Faculty Bibliography

Abnormal JAK/STAT pathway activation is widespread in virtually all T-cell lymphoma (TCL) subtypes. However, activating mutations are insufficient to drive leukemic cell proliferation, which also requires enhanced upstream signaling. We have described that thyroid hormones (THs) contribute to the malignant phenotype of TCL by inducing intracellular transcriptional programs through integrin αvβ3 activation. Here, we evaluate the effect of THs on the JAK/STAT pathway and its implications on TCL therapy. We found that THs induce the activation of STAT1, 3, and 5, including the upregulation of target genes and metalloprotease activity. Furthermore, we observed that the integrin αvβ3 inhibitor, cilengitide, not only reverts these effects but also enhances the antilymphoma activity to a greater extent than the JAK1/2 inhibitor, ruxolitinib, when combined with bexarotene, a synthetic rexinoid clinically used for cutaneous TCL treatment. Furthermore, we explored the mechanisms of action of cilengitide and bexarotene combination using preclinical TCL in vivo models and proteomic analysis. We found that this combinatorial protocol significantly reduced tumor STATs phosphorylation, matrix metalloproteinase activity, and the number of metastatic foci by regulating proteins involved in cell proliferation, angiogenesis, metabolism, and immune response.

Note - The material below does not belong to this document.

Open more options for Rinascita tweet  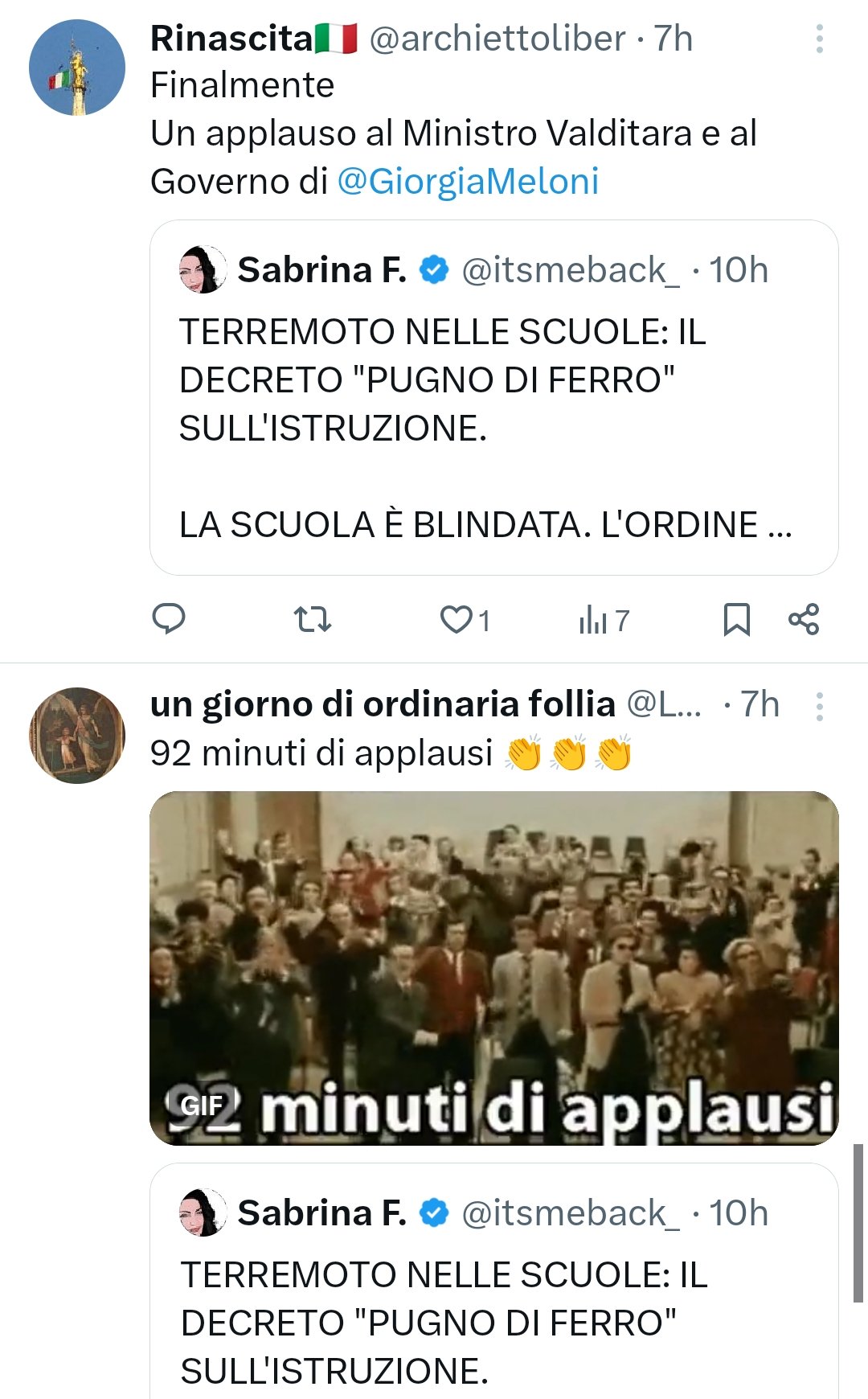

In addition, we observed that high integrin αvβ3 messenger RNA levels are enriched in pathways associated with lymphoma progression and reduce overall survival in samples from patients with TCL. Our findings support the therapeutic potential of targeting THs signaling through integrin αvβ3 inhibition in combination with bexarotene as a less toxic therapeutic strategy to mitigate aberrant JAK/STAT activation and limit lymphoma dissemination.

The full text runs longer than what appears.